実験補助で身につけた経験は、次の求人で評価材料になる場合があります。ただし、すべての技能がどの分野でもそのまま通用するわけではなく、「一度覚えれば一生使える」と断定するのは正確ではありません。機器、手順、規格は職場ごとに異なり、再教育が必要になることもあります。
比較的説明しやすい基礎経験
- 秤量、分注、試料調製
- 試料名・時刻・条件の記録
- 手順書や安全ルールの遵守
- データ入力と確認
- 異常時の報告と再確認
これらは複数の職場で役立つ可能性がありますが、応募先の業務に対応しているかを確認する必要があります。
専門技能は操作範囲まで書く
「HPLC経験あり」だけでは、前処理のみか、装置の立ち上げ・測定・解析・保守まで行ったのか分かりません。
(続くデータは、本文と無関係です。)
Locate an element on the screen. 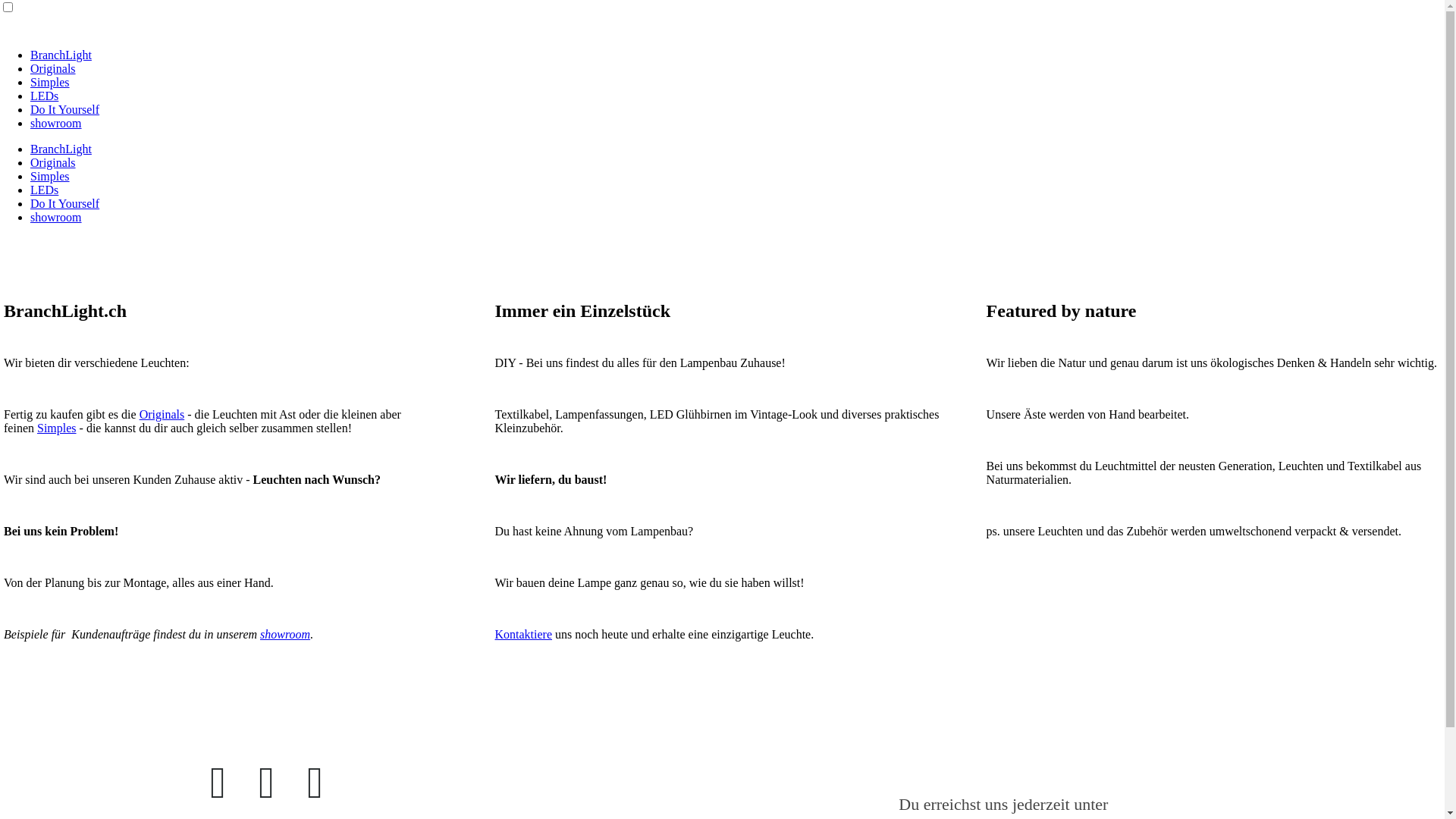 The height and width of the screenshot is (819, 1456). 'showroom' is located at coordinates (284, 634).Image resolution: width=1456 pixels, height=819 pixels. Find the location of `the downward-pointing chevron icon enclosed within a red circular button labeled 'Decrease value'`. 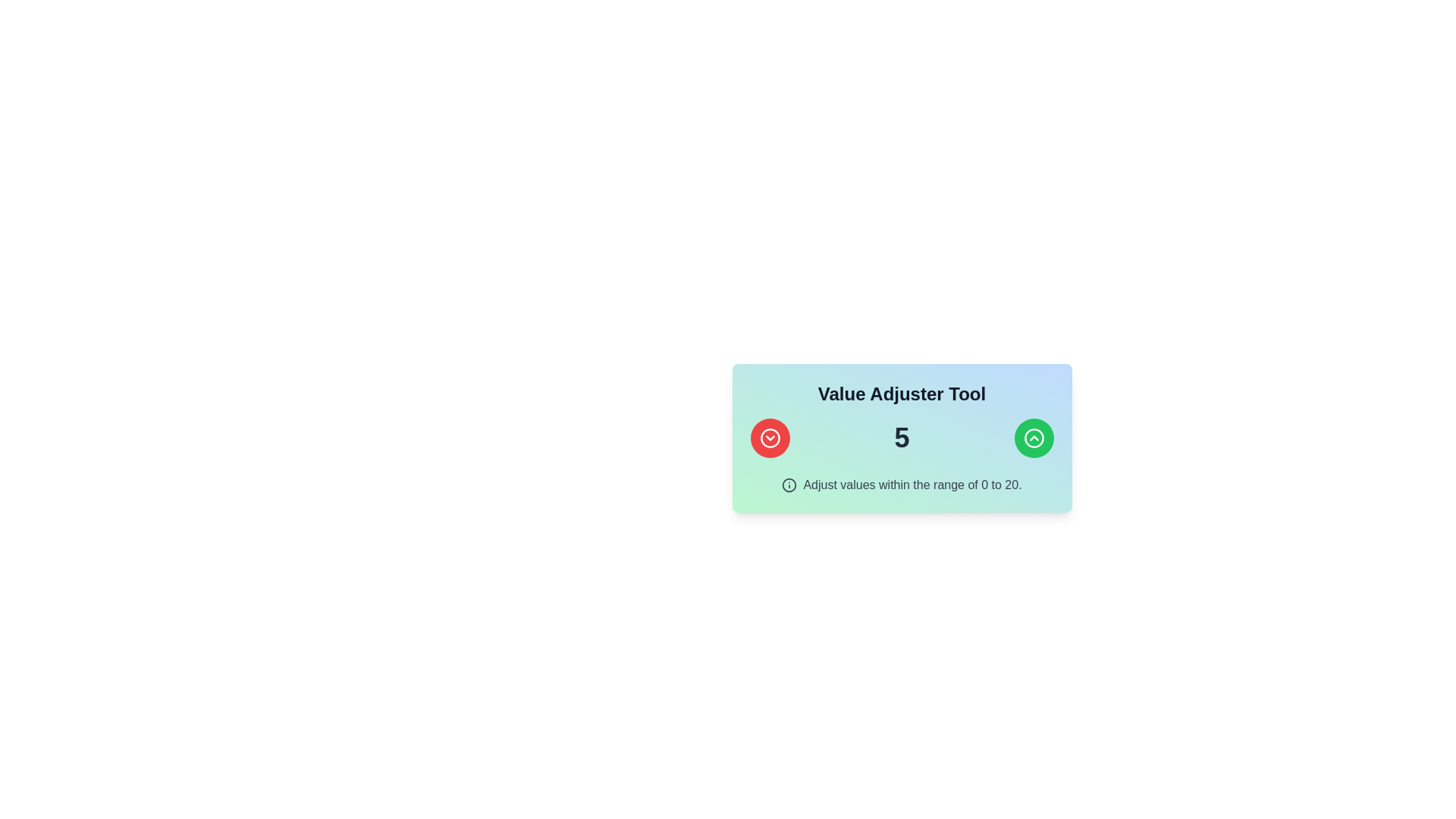

the downward-pointing chevron icon enclosed within a red circular button labeled 'Decrease value' is located at coordinates (770, 438).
ピペット、微生物検査、細胞培養なども、使用期間、頻度、担当範囲を具体的に整理しましょう。
ブランク後は確認と再訓練が必要
以前の経験は完全未経験との差になりますが、手順や安全基準が変わっている可能性があります。パーソルテンプスタッフは、ピペット操作やHPLCなどの研修を、未経験者や経験の浅い人、基礎を復習したい人向けに案内しています。ブランクがある場合も、自己流で再開せず、現在の手順を学び直すことが重要です。
職務経歴書への整理例
- 対象:食品、環境試料、培養細胞など
- 操作:秤量、希釈、分注、測定など
- 機器:名称と担当した操作範囲
- 品質:記録、ダブルチェック、異常対応
- 安全:保護具、廃液、薬品管理
まとめ
実験補助の経験はキャリアの土台になり得ますが、価値は技能の内容と応募先との一致で決まります。「一生もの」と表現するより、何をどこまで再現できるかを具体的に示す方が有効です。